In the entries below, find the line with "Instruction: Click the tallest volume bar" and print exactly every line from there up to and including the line with "Task: Open Top 10 công trình nổi bật article", with no other lines.
Top of Data shown
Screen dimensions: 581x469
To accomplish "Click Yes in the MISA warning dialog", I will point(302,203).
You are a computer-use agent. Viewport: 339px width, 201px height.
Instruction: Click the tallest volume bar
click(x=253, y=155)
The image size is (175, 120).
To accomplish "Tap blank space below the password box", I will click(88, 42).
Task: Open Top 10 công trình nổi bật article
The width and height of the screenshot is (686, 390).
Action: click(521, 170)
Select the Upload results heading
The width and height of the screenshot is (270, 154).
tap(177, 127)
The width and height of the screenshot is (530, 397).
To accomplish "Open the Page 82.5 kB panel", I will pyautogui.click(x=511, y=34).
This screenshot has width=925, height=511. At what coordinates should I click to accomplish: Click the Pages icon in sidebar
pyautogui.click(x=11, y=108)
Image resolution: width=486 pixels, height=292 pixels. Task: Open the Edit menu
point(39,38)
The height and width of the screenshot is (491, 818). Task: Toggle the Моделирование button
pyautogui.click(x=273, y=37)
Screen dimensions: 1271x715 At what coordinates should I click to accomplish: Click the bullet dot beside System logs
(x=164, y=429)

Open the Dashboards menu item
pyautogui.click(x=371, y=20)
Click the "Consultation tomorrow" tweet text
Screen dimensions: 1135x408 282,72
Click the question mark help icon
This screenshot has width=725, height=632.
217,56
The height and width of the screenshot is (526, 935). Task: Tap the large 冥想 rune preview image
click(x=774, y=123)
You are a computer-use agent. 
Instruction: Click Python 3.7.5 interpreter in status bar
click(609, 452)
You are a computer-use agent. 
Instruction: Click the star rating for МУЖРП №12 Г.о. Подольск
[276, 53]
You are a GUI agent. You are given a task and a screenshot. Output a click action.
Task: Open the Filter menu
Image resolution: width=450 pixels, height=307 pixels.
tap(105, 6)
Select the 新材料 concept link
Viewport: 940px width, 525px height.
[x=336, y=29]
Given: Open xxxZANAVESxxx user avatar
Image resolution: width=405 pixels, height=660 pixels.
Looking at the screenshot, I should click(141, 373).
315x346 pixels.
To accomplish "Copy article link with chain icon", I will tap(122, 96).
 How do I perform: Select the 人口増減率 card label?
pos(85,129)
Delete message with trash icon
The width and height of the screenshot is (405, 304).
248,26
Bottom of Data shown
Solution below ::
Instruction: Click the tallest volume bar
click(x=253, y=155)
The image size is (175, 120).
To accomplish "Tap blank space below the password box", I will click(88, 42).
Task: Open Top 10 công trình nổi bật article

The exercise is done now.